Friday, November 09, 2007

Parkin (or Perkin or Tharf cake)

To follow on from my Orkney Broonie baking I have journeyed a few hundred miles south to the north of England, with one foot remaining in southern Scotland. Parkin is an oatmeal gingerbread, usually made with the addition of black treacle, baked in the northernmost counties of England as well as over the border. Recipe variations are numerous and parkin can take the form of either a biscuit or a cake.

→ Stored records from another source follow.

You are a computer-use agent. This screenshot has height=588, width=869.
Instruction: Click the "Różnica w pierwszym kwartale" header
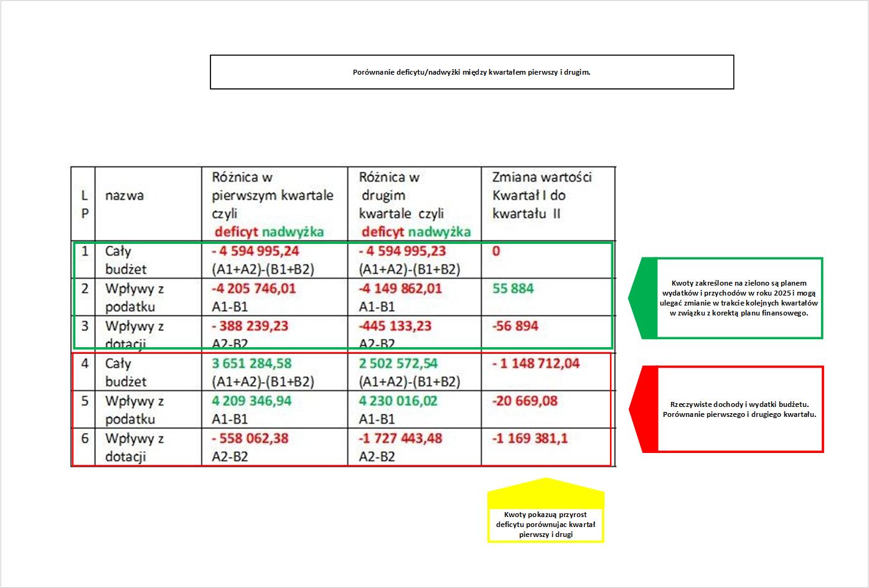[273, 203]
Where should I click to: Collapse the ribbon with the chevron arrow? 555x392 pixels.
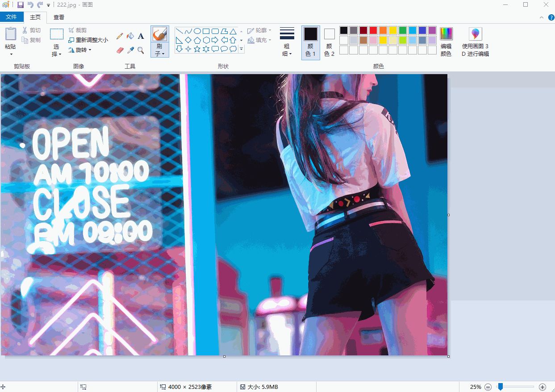click(542, 17)
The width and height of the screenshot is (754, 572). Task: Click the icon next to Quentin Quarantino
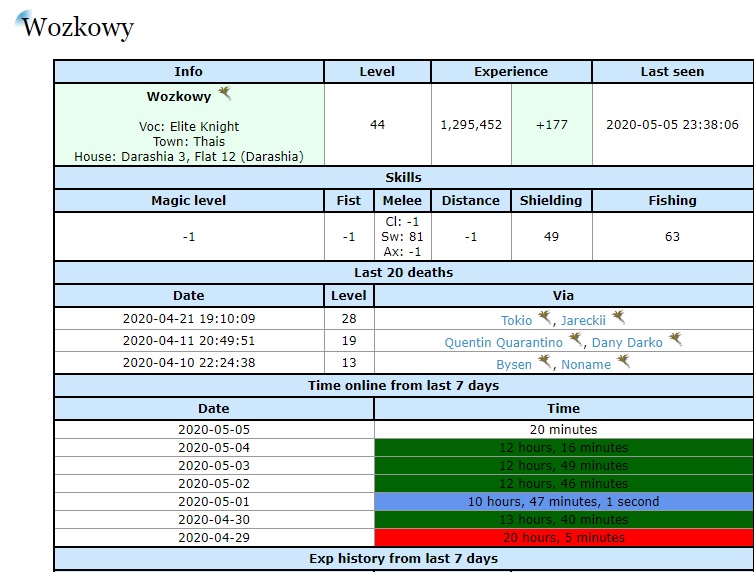click(575, 340)
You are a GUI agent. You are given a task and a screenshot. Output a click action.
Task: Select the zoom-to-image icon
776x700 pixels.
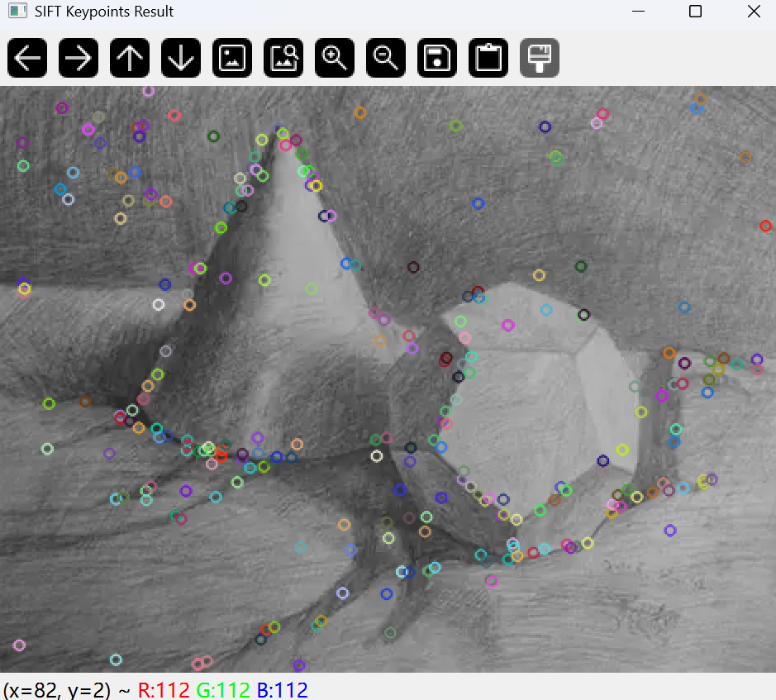pyautogui.click(x=283, y=58)
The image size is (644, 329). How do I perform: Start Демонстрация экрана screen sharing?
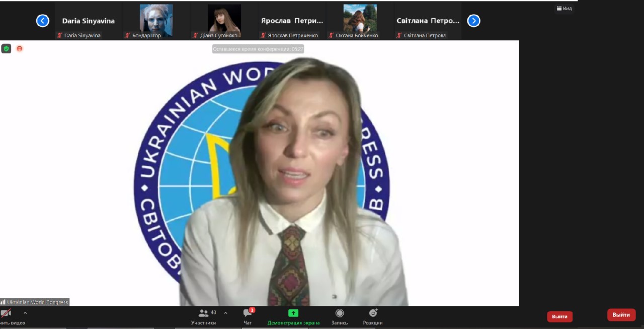(293, 316)
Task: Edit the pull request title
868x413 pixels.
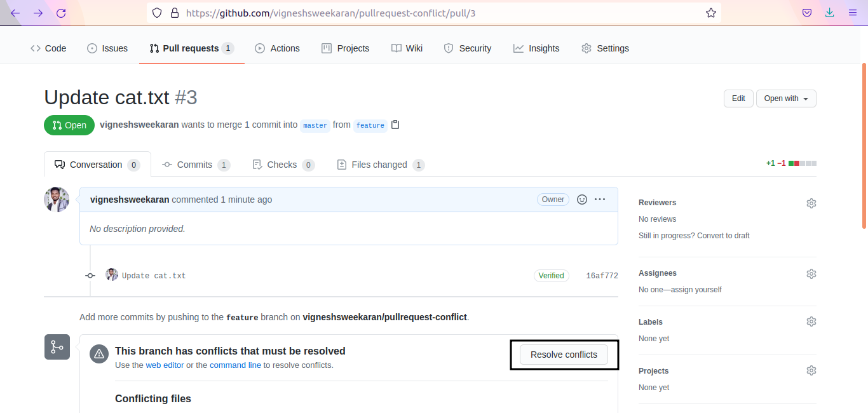Action: 738,98
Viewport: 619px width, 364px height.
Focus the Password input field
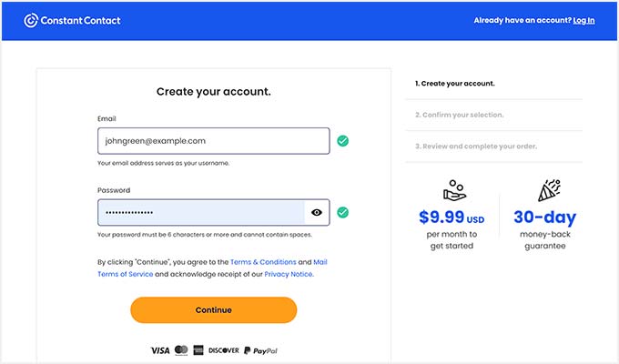tap(201, 212)
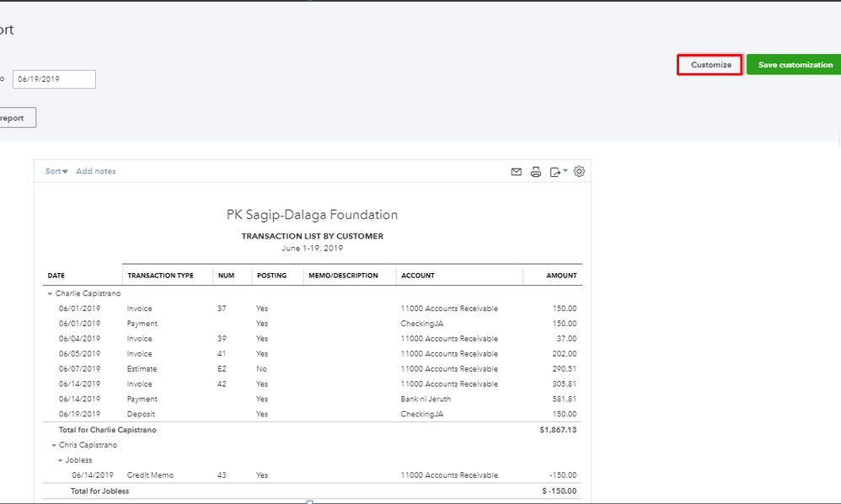Image resolution: width=841 pixels, height=504 pixels.
Task: Click the email report envelope icon
Action: tap(517, 172)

Yorkshire and Lancashire both have their own favoured recipes (Lancastrian parkin has a larger proportion of oatmeal), and so do smaller communities and individuals (some add candied peel or other dried fruits and I have seen recipes with the inclusion of coriander seeds). The thar, tharf or thor cake also baked in the north of England – the word ‘thor’ is rooted in the Anglo-Saxon 'theorf' or 'tharf' meaning unleavened - is parkin by another name. Theorf/tharf cakes were made of oatmeal and water and cooked on the griddle, the ingredients were enlivened at feast times by the addition of spices and sweetening (originally honey). The southern Scottish and Northumbrian perkin is a griddle-cooked variety of parkin (now more usually tray baked in an oven), and elsewhere early recipes for parkin were similiarly cooked. This web-page has some old recipes if you would like to try making the griddle-cooked thar and parkin cakes. Parkin biscuits are a contemporary incarnation of the griddle-cooked cakes, and ingredients such as golden syrup give a modern flavour.

Historically, each community produced their version of parkin to be consumed as part of local events that took at the end of October or beginning of November. The cake was so intrinsic to the celebration that many of these events took the name of the food. In West Riding the first Sunday in November was known as Parkin Sunday. The 1st of November was known as Cake Night in Ripon and Caking Day in Sheffield. In Lancashire, the Monday after the 31st of October was known as Tharcake Monday. The 1st of November is All Soul's Day, and it was customary to give some form of Soul or Soul Mass Cake to callers (children or the poor of the parish) - in these areas the cakes given out were one of the variations on parkin. Over time the national celebration of deliverance from the gunpowder plotters (1605) has taken precedence over smaller events, and gingerbread cakes, already eaten by many in the North of England and Southern Scotland at this time of year, have become a fixture of November the 5th festivities.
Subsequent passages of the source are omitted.